## The input
------------------------------------------------------------------------

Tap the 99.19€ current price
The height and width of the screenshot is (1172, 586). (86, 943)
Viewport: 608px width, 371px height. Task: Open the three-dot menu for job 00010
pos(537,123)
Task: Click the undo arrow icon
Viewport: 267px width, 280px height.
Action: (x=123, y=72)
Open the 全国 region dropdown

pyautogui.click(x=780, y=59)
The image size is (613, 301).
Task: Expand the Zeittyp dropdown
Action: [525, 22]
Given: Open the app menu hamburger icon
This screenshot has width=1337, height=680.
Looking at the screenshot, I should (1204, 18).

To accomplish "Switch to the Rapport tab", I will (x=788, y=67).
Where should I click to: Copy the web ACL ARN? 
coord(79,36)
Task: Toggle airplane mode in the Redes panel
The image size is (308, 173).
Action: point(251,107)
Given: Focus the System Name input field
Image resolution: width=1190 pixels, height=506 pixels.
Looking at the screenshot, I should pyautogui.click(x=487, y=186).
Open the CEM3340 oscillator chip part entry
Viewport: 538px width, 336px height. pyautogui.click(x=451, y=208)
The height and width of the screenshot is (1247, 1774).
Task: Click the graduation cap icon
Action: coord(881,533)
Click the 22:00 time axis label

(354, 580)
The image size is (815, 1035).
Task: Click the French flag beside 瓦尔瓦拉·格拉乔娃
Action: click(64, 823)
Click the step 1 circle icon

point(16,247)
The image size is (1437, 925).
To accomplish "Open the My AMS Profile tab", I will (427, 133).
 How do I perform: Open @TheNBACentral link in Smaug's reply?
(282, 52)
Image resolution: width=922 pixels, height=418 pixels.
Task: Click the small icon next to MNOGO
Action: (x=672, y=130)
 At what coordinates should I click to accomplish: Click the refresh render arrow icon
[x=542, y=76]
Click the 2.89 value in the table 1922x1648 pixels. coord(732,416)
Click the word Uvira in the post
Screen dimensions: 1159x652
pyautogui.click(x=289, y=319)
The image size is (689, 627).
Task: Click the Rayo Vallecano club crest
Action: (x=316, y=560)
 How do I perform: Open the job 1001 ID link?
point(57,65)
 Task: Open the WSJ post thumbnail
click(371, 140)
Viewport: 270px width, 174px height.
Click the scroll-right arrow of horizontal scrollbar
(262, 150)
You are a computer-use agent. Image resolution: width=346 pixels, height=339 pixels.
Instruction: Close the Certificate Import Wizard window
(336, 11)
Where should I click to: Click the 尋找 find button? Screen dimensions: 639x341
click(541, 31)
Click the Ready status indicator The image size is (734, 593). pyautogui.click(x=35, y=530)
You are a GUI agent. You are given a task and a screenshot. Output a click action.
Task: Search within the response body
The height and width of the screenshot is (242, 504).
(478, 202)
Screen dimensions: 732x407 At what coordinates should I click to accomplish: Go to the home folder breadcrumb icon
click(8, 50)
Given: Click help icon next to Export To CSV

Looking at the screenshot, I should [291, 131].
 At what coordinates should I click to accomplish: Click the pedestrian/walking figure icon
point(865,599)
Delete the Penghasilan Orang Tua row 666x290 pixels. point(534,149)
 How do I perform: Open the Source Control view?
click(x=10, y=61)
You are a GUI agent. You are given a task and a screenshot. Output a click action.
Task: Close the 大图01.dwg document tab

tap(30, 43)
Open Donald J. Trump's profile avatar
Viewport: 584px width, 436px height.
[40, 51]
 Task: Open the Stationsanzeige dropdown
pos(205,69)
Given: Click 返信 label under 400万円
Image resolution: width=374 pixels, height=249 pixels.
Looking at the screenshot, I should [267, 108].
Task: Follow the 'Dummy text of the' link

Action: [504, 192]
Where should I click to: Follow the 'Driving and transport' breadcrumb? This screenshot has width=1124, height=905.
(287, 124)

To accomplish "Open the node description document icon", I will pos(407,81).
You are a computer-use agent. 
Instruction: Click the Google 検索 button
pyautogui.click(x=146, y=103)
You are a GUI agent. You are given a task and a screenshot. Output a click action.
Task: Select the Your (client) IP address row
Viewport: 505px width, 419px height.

------------------------------------------------------------------------

## Your goal
Exactly as written above, set down the whole listing again.

## Answer box
Tap the 99.19€ current price
The height and width of the screenshot is (1172, 586). (86, 943)
Viewport: 608px width, 371px height. Task: Open the three-dot menu for job 00010
pos(537,123)
Task: Click the undo arrow icon
Viewport: 267px width, 280px height.
Action: (x=123, y=72)
Open the 全国 region dropdown

pyautogui.click(x=780, y=59)
The image size is (613, 301).
Task: Expand the Zeittyp dropdown
Action: [525, 22]
Given: Open the app menu hamburger icon
This screenshot has width=1337, height=680.
Looking at the screenshot, I should (1204, 18).

To accomplish "Switch to the Rapport tab", I will (x=788, y=67).
Where should I click to: Copy the web ACL ARN? 
coord(79,36)
Task: Toggle airplane mode in the Redes panel
The image size is (308, 173).
Action: point(251,107)
Given: Focus the System Name input field
Image resolution: width=1190 pixels, height=506 pixels.
Looking at the screenshot, I should pyautogui.click(x=487, y=186).
Open the CEM3340 oscillator chip part entry
Viewport: 538px width, 336px height. pyautogui.click(x=451, y=208)
The height and width of the screenshot is (1247, 1774).
Task: Click the graduation cap icon
Action: coord(881,533)
Click the 22:00 time axis label

(354, 580)
The image size is (815, 1035).
Task: Click the French flag beside 瓦尔瓦拉·格拉乔娃
Action: click(64, 823)
Click the step 1 circle icon

point(16,247)
The image size is (1437, 925).
To accomplish "Open the My AMS Profile tab", I will (427, 133).
 How do I perform: Open @TheNBACentral link in Smaug's reply?
(282, 52)
Image resolution: width=922 pixels, height=418 pixels.
Task: Click the small icon next to MNOGO
Action: (x=672, y=130)
 At what coordinates should I click to accomplish: Click the refresh render arrow icon
[x=542, y=76]
Click the 2.89 value in the table 1922x1648 pixels. coord(732,416)
Click the word Uvira in the post
Screen dimensions: 1159x652
pyautogui.click(x=289, y=319)
The image size is (689, 627).
Task: Click the Rayo Vallecano club crest
Action: (x=316, y=560)
 How do I perform: Open the job 1001 ID link?
point(57,65)
 Task: Open the WSJ post thumbnail
click(371, 140)
Viewport: 270px width, 174px height.
Click the scroll-right arrow of horizontal scrollbar
(262, 150)
You are a computer-use agent. Image resolution: width=346 pixels, height=339 pixels.
Instruction: Close the Certificate Import Wizard window
(336, 11)
Where should I click to: Click the 尋找 find button? Screen dimensions: 639x341
click(541, 31)
Click the Ready status indicator The image size is (734, 593). pyautogui.click(x=35, y=530)
You are a GUI agent. You are given a task and a screenshot. Output a click action.
Task: Search within the response body
The height and width of the screenshot is (242, 504).
(478, 202)
Screen dimensions: 732x407 At what coordinates should I click to accomplish: Go to the home folder breadcrumb icon
click(8, 50)
Given: Click help icon next to Export To CSV

Looking at the screenshot, I should [291, 131].
 At what coordinates should I click to accomplish: Click the pedestrian/walking figure icon
point(865,599)
Delete the Penghasilan Orang Tua row 666x290 pixels. point(534,149)
 How do I perform: Open the Source Control view?
click(x=10, y=61)
You are a GUI agent. You are given a task and a screenshot. Output a click action.
Task: Close the 大图01.dwg document tab

tap(30, 43)
Open Donald J. Trump's profile avatar
Viewport: 584px width, 436px height.
[40, 51]
 Task: Open the Stationsanzeige dropdown
pos(205,69)
Given: Click 返信 label under 400万円
Image resolution: width=374 pixels, height=249 pixels.
Looking at the screenshot, I should [267, 108].
Task: Follow the 'Dummy text of the' link

Action: [504, 192]
Where should I click to: Follow the 'Driving and transport' breadcrumb? This screenshot has width=1124, height=905.
(287, 124)

To accomplish "Open the node description document icon", I will pos(407,81).
You are a computer-use agent. 
Instruction: Click the Google 検索 button
pyautogui.click(x=146, y=103)
You are a GUI agent. You are given a task and a screenshot. Output a click action.
Task: Select the Your (client) IP address row
Viewport: 505px width, 419px height.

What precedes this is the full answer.